Data suppression is not suitable for all circumstances. (El Emam and Arbuckle 2013, 5)
Can you think of a situation where data suppression might not be a suitable solution?
Reply: - Software tests
Nullifing
Nullifing, or Nulling Out, is a simple method of the family of data masking teqchniques in which a column of sensitive values is replaced by the null value (Raghunathan 2013). This method is useful, but only for a limited set of cases. For example, nullifying is only possible for columns for which the values are nullable. (note: find example of non-nullable column).

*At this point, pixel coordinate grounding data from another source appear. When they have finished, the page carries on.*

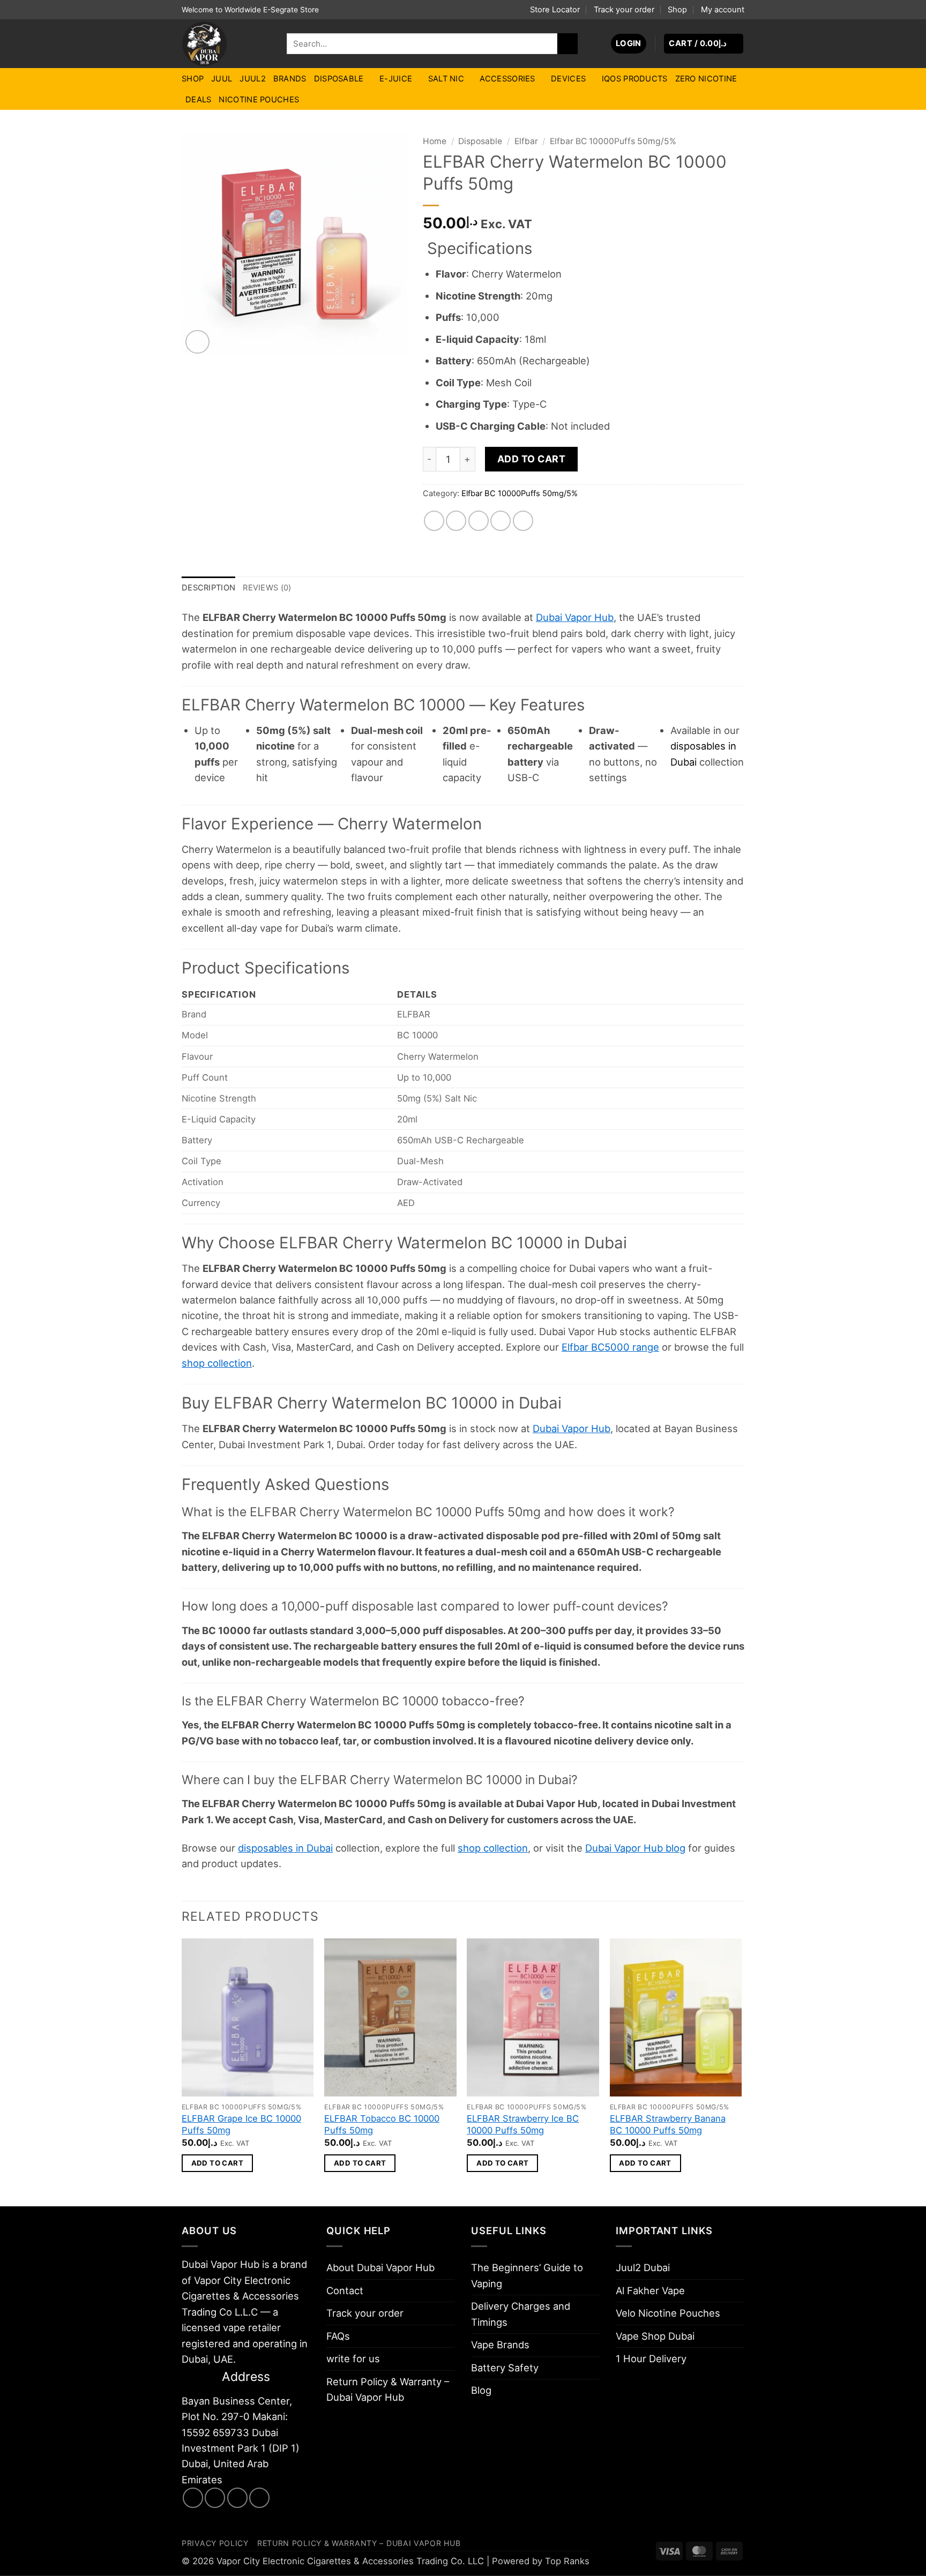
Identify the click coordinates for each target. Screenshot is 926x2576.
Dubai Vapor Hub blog (635, 1848)
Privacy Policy (215, 2543)
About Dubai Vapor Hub (380, 2267)
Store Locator (555, 9)
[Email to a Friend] (478, 521)
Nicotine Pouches (259, 99)
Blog (481, 2390)
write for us (353, 2358)
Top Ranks (567, 2561)
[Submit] (567, 43)
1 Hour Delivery (651, 2358)
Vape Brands (500, 2344)
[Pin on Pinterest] (500, 521)
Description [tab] (208, 588)
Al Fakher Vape (650, 2290)
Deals (198, 99)
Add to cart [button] (217, 2163)
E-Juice (395, 79)
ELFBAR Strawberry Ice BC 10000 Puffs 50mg (523, 2124)
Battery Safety (505, 2367)
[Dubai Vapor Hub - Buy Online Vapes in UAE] (226, 43)
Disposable (339, 79)
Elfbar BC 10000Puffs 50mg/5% (613, 141)
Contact (344, 2290)
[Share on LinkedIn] (523, 521)
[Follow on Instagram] (215, 2498)
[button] (628, 44)
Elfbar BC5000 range (610, 1347)
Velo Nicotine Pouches (668, 2313)
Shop (677, 9)
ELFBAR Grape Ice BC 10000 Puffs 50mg (241, 2124)
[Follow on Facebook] (193, 2498)
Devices (568, 79)
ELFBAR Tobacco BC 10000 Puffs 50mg (381, 2124)
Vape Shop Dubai (655, 2336)
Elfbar (526, 141)
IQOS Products (635, 79)
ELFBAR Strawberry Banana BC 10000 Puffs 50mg (668, 2124)
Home (434, 141)
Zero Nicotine (706, 79)
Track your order (624, 9)
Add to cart (531, 459)
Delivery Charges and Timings (520, 2313)
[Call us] (259, 2498)
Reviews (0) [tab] (267, 588)
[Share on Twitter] (456, 521)
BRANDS (290, 79)
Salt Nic (446, 79)
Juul (221, 79)
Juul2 (252, 79)
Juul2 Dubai (643, 2267)
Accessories (507, 79)
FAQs (338, 2336)
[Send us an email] (237, 2498)
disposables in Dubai (285, 1848)
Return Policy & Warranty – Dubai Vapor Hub (387, 2389)
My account (722, 9)
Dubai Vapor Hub (575, 617)
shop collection (217, 1363)
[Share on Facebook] (434, 521)
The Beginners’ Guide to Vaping (527, 2275)
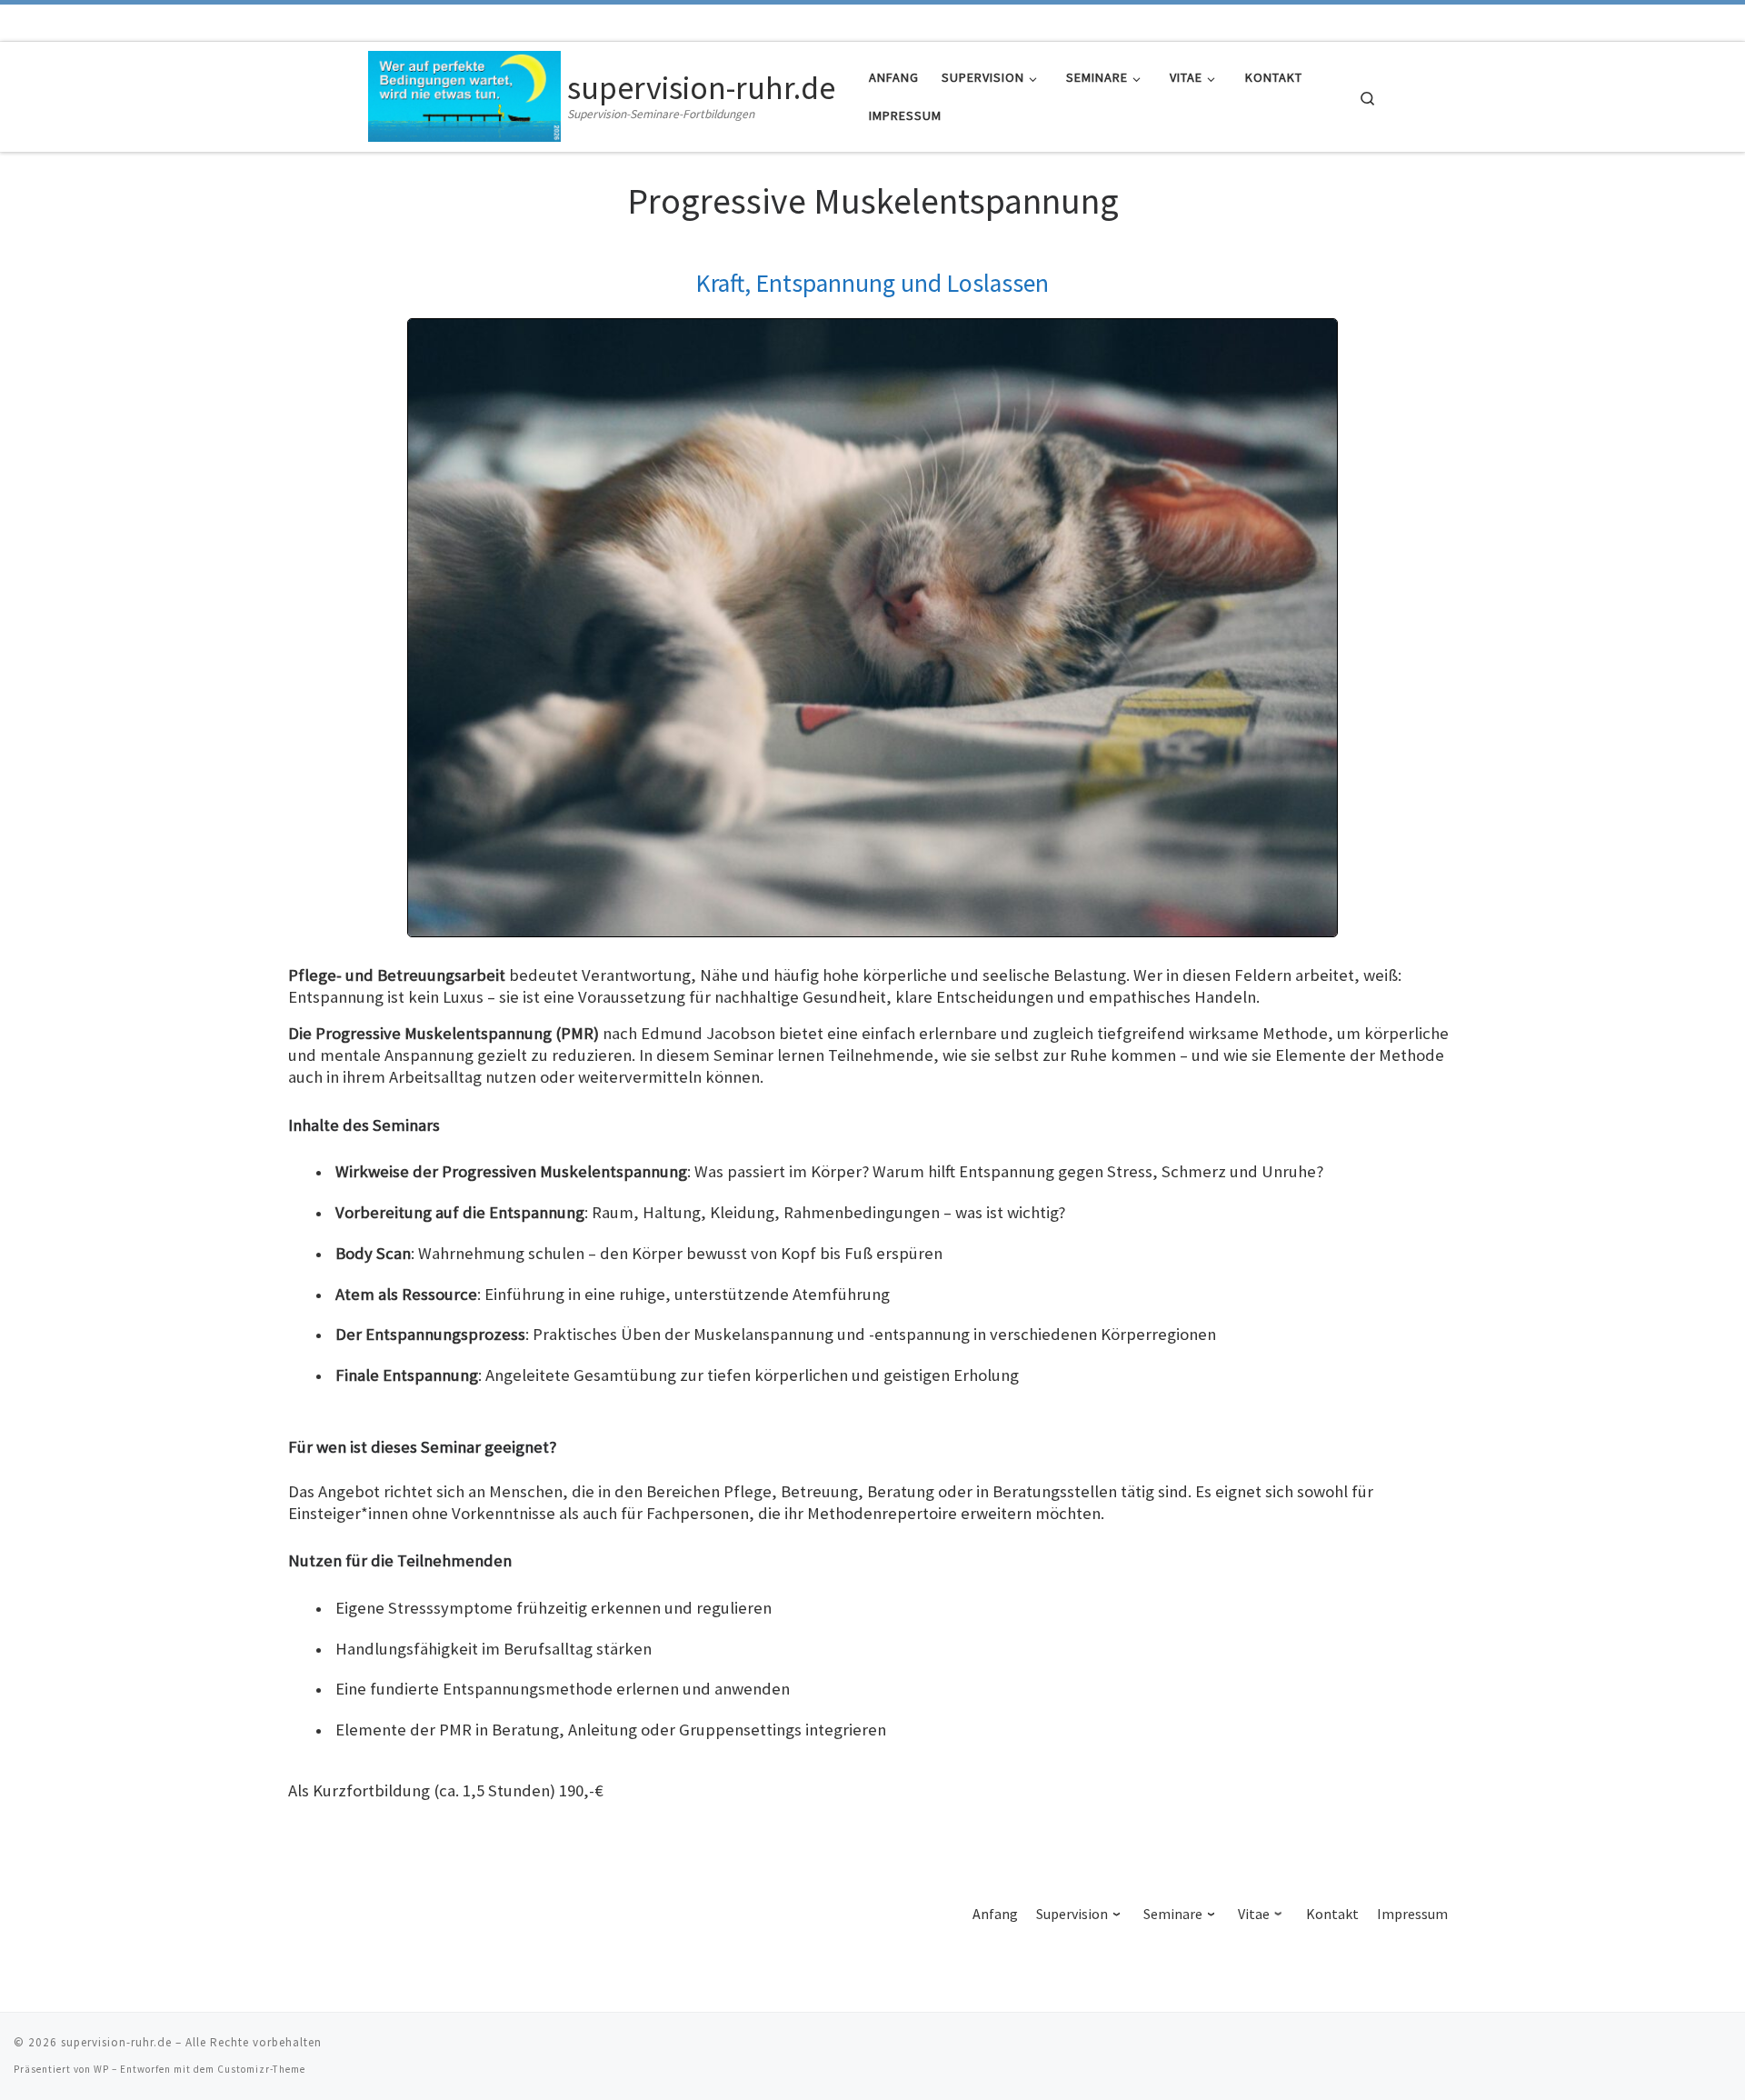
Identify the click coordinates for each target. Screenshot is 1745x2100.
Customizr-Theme (261, 2069)
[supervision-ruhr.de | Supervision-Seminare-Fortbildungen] (464, 93)
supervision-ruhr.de (116, 2042)
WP (101, 2069)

A variation of Nullifing is the Character Replacement Technique or Character Masking, in which the value is replaced by a character different than null (such as spaces, ’ ‘, ’Y’ or ‘N’). One example application of this technique could be replacing the very sensitive column “Previous Criminal Conviction” in a spreadsheet with “N” for all subjects once all yes entries (“Y”) have been carried over into a more secure data base. Another example is the replacement of credit card number values with XXX. In the credit card example, the application of teh character masking technique can be partial, hence only the first 9 numbers are replaced. Further, the overall number of characters stays the same, hence: XXXX XXXX XXXX 1234.
A further variation is Conditional Nullifing, which means replacing data entries with zero based on a condition. For example entries in a column “Customer Feedback” could be nullified if the customer feedback was negative (Raghunathan 2013).
Pseudonymisation
Psyeudonymisation is a data protection technique that replaces original, directly identifying information with false data or pseudonyms (p. 226, Raghunathan 2013).